9.3Limitation. Nothing in this DPA shall limit either Party's liability for fraud, gross negligence, willful misconduct, death, or personal injury.

10.1Term. This DPA shall commence on the Effective Date and continue for the duration of the Principal Agreement.

10.2Survival. Sections 3 (security), 6 (Data Subject rights), 7 (audit), 8 (deletion), and 9 (liability) shall survive termination to the extent necessary to fulfill remaining obligations.

10.3Termination for Breach. Controller may terminate this DPA immediately if Processor materially breaches data protection obligations and fails to remedy within [15] days of written notice.

11.1Relationship to Principal Agreement. This DPA is supplemental to and forms part of the Principal Agreement. In case of conflict, this DPA prevails on data protection matters.

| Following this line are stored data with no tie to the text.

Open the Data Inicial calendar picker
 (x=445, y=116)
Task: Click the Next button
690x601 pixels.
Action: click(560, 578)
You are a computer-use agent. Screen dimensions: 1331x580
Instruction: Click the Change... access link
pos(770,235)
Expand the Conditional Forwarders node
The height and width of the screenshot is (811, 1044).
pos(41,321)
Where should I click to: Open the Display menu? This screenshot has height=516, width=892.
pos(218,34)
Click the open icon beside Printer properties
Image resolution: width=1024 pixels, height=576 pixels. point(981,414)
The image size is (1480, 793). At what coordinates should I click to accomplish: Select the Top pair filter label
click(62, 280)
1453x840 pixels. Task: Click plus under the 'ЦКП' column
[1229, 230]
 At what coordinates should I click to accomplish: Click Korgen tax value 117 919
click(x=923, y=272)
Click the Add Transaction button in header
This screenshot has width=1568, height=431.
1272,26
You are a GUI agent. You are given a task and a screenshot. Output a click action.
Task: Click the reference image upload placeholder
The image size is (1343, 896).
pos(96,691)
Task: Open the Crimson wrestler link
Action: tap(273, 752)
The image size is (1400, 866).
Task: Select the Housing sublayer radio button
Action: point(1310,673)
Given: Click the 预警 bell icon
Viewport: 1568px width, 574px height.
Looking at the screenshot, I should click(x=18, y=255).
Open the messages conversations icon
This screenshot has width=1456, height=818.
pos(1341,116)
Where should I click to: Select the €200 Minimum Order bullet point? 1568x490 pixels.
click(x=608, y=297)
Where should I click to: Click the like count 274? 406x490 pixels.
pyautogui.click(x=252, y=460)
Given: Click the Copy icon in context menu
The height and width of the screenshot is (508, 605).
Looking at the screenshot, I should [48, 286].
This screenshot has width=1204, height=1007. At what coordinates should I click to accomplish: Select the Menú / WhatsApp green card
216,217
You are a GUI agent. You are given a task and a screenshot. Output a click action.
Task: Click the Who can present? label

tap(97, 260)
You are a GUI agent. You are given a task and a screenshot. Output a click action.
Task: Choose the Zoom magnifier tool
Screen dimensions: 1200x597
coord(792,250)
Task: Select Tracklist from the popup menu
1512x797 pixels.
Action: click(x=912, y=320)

11.2Changes in Law. If changes in Applicable Data Protection Law require amendments to this DPA, Parties shall cooperate in good faith to agree on necessary modifications.

11.3Governing Law. This DPA shall be governed by the laws of [STATE/COUNTRY], to the extent not superseded by Applicable Data Protection Law.

11.4Severability. If any provision is found invalid, the remainder shall remain in full force, and invalid provisions shall be modified to achieve the intended effect.

11.5Order of Precedence. In case of conflict: (1) Standard Contractual Clauses, (2) this DPA, (3) Principal Agreement.